Really, it’s not important whether I like the food, though tasty dishes are a lot easier to clean up than bland, nasty crap. But the critical thing is that I finish it. Mealtimes are strategy sessions — potatoes have to be saved for a while, since they’re good at soaking up sauce and gravy. Bread’s a good liquid-control food, too. Tortilla chips are good for scooping. Every food has it’s purpose and place; my chowtimes are veritable symphonies of action — a well-placed bit of chicken here, a dinner roll put to good use there. And all the while, the fork is flying — sculpting, pushing, and mixing the foods, all with the final goal in mind: total and complete annihilation of all foods on the plate. No crumb shall be uneaten. No drop of sauce remains. When I’m done, you’d never know that there was food on the plate to begin with. The plate’s clean enough to eat from.

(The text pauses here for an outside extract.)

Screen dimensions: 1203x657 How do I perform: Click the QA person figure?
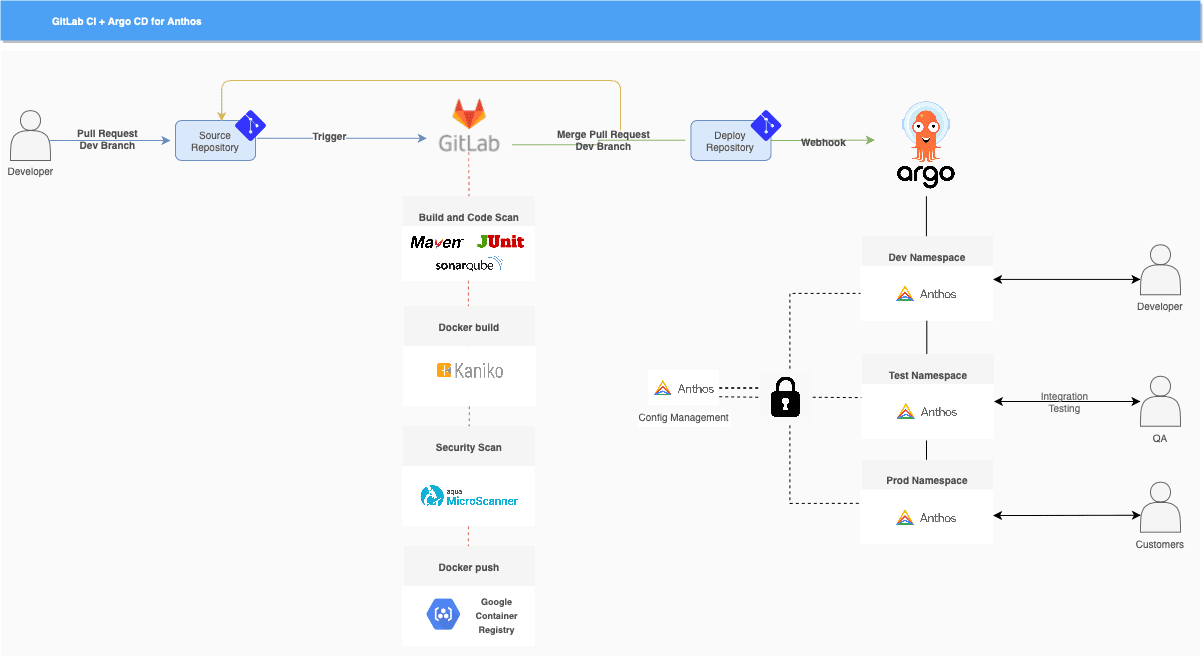pyautogui.click(x=1159, y=402)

(Well, okay, not that clean. There’s probably some drool and stuff on it. C’mon, it’s just a saying.)
And why do I go to such trouble? Well… um… er… honestly, I don’t know. My friends don’t obsessively clean their plates. My wife doesn’t do it. Hell, my parents don’t even do it. You’d think that if I got it from anyone, it would be from my parents ramming, ‘Clean your plate! Clean your plate!‘ down my throat while I was growing up.
But they didn’t. One of my father’s favorite sayings is, ‘Eat what you want. But want what you eat.‘ Which seems to be some weird, old-fart way of saying, ‘Just eat until you get full, then stop. Don’t worry about what’s left on the plate.‘
And yet, I do worry about what’s left. Or rather, I would, if I ever left anything behind. But it just doesn’t happen. I’m routinely accused of licking my plate, or letting the dog clean it, or wiping the remnants into my hair.
(The last of which probably comes from my being a messy eater, and ending up with food on my shirt, or hands, or yes, in my hair. Hey, I said the food’s got to get the hell off my plate. I never said it had to all make it to my mouth. I’m not getting any points for technique here.)
So, that’s my story. If I thought you could think any less of me, I might not have told you. But I suspect that this changes your opinion of me very little, if at all. Honestly, how far could I possibly have to fall? And now I’m done. I think I’ll go eat a cookie to celebrate. And when I say ‘eat a cookie’, you can bet your ass I mean the whole cookie. I’ll chomp down every last bite, and then mouth-Hoover the crumbs off the napkin. If I lose a few on the floor, that’s fine. My loss; the dog’s gain — that’s fair. But you better believe that the napkin — or the plate, if I use one — will be pristinely clean when I’m done. Why? Dunno. That’s just how it happens. When the cookie crumbles in my house, it still gets eaten. No damned cookie is gonna get away from me. Not in my house.